The T-shaped alley west of North Main between Broadway and Granite has been there with that geometry since before 1884. The three-story alley building at the corner of the T is connected by an overpass to 117 N. Main Street, part of the Dellinger Block at 117 N. Main. The first floor of the Dellinger, the overpass, and the connected alley building all were built before 1884 as well.
Various stores have occupied 117 N. Main Street, including a grocer, a hardware store, and men’s clothing stores. One of the first clothiers was Babcock’s, but the name was superseded by his successors, Babcock’s managers Smith and Mattingly in 1900, and by Ignatius Mattingly alone from 1904 until 1925. The “Babcock’s Hats & Furs” ghost sign on the alley building is pre-1900, while the barely visible “Mattingly’s” over the garage door dates to the 1904-25 period. The overpass led to the second floor of the alley building, which early maps always label as storage.
The ground floor of the 3-story alley building was always essentially a garage, and the third floor, above the storage level, shows on old maps as “sleeping rooms.” The access to the top level was by a stair on the outside (east face) of the building, marked by a white stripe on the side of the building today. The door to that stairway was in the south side of the overpass, which was variously tin-clad or iron-clad over time.
This building survived two fires, in 1889 and 1978, that destroyed buildings in what is now the parking lot to the north.
The outside stair was removed years ago, leaving the third level inaccessible until 2011 when a new inside stair was constructed to provide access for tours by Old Butte Historical Adventures. The alley building never had electricity, but both the second and third levels still hold the brass fittings for multiple gas lights, and both floors, small though they were at 15 x 30 feet, each had two stoves.

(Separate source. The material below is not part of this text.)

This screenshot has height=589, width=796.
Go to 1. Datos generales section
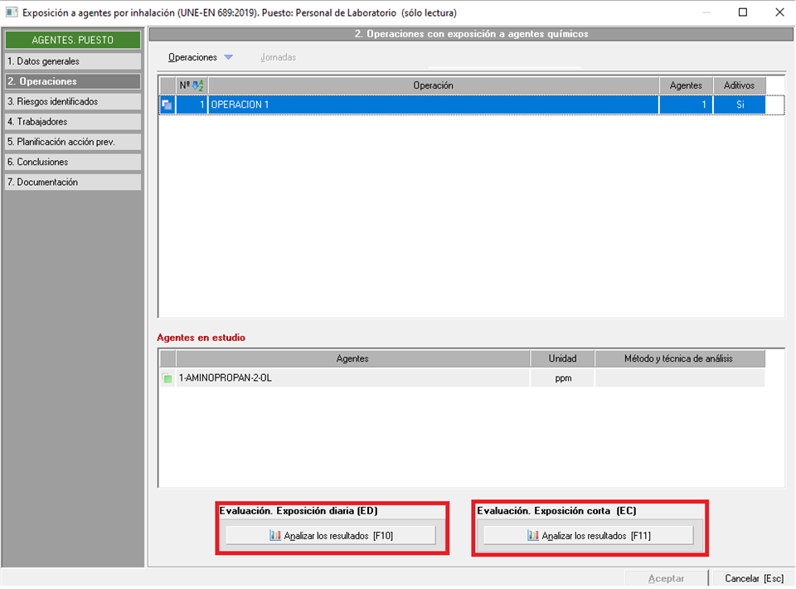tap(73, 61)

The top level is papered in fancy wallpaper made by the Allen-Higgins Company, a high-end wallpaper manufacturer in Worcester, Massachusetts. The Allen-Higgins Company started in about 1898, and there are two layers of older paper beneath their product.

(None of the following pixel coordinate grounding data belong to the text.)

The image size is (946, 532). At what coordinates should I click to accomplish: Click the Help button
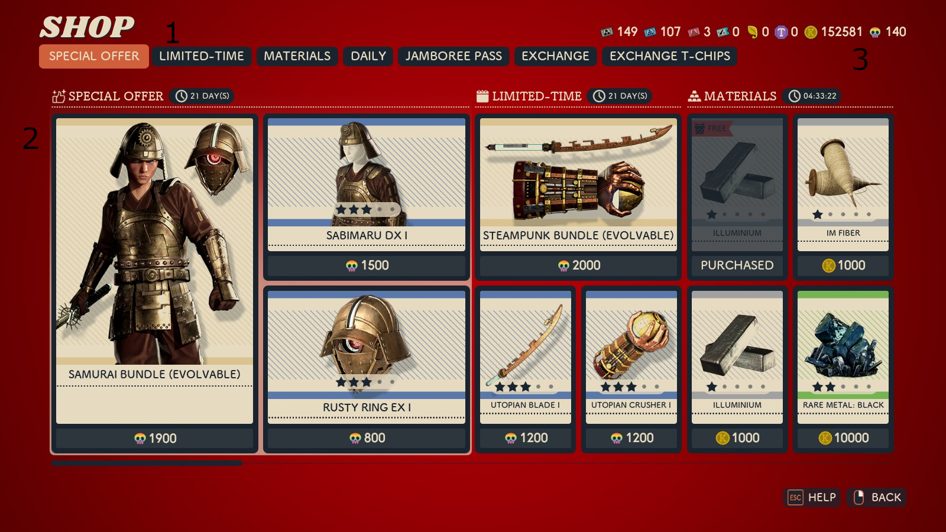pyautogui.click(x=812, y=497)
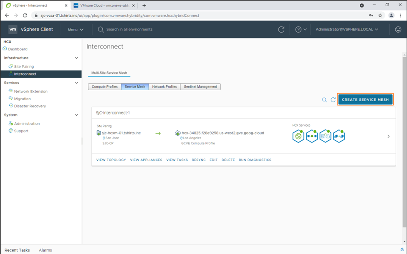Collapse the Infrastructure section
Image resolution: width=407 pixels, height=254 pixels.
(x=76, y=58)
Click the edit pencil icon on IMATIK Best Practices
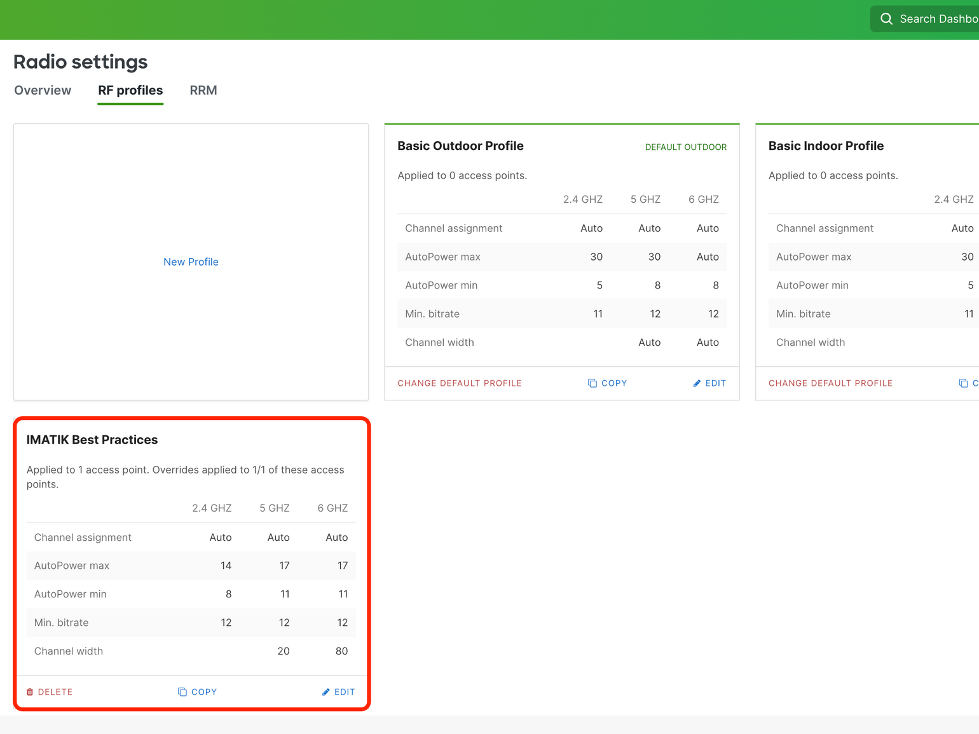 [327, 691]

This third-floor space was a rather nice, double room, with two large closets which are also fully papered. While it is impossible to prove, it seems likely that the legend of this being a high-end two-crib brothel may be true. The wallpaper seems to be fancier than one might expect for a man’s sleeping room. But Babcock and his successors were certainly well-to-do, so maybe this is in keeping with the style of the times. It’s unlikely that we’ll even know for sure if this was a small brothel or not.